A Bird and Fruit Trees

There are n trees in a circle. Each tree has a fruit value associated with it. A bird can sit on a tree for 0.5 sec and then he has to move to a neighbouring tree. It takes the bird 0.5 seconds to move from one tree to another. The bird gets the fruit value when she sits on a tree. We are given n number of seconds the bird has and, the fruit values val[m] of the trees. We have to maximise the total fruit value that the bird can gather. The bird can start from any tree.

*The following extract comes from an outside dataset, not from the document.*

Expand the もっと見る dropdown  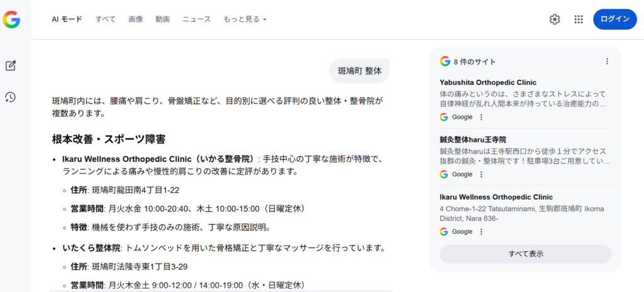[x=245, y=19]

Naive Thinking: 第一眼觉得是DP，但是写了写发现只要找到连续的相加之和最大的树群就行了，每棵树用的时间是固定的。

算法复杂度是O(n)。

 public class Solution{

    public static void main(String args[]){
        int val[] = {1,1,1,1,1,1,1,2,1,1,2,4};
        Solution s = new Solution();
        System.out.println(s.maxFruitValue(4,val));
    }

    public int maxFruitValue(int n, int val[]){
        int sum = 0;
        int max = 0;
        int begin = 0;
        int end = n;
        for(int i = 0;i < end && i < val.length;i++)
            sum += val[i];
        max = sum;
        if(n >= val.length){return max;}
        while(begin < val.length){
            sum -= val[begin++];
            sum += val[end];
            max = Math.max(max,sum);
            end = (end+1)%val.length;
        }
        return max;
    }
}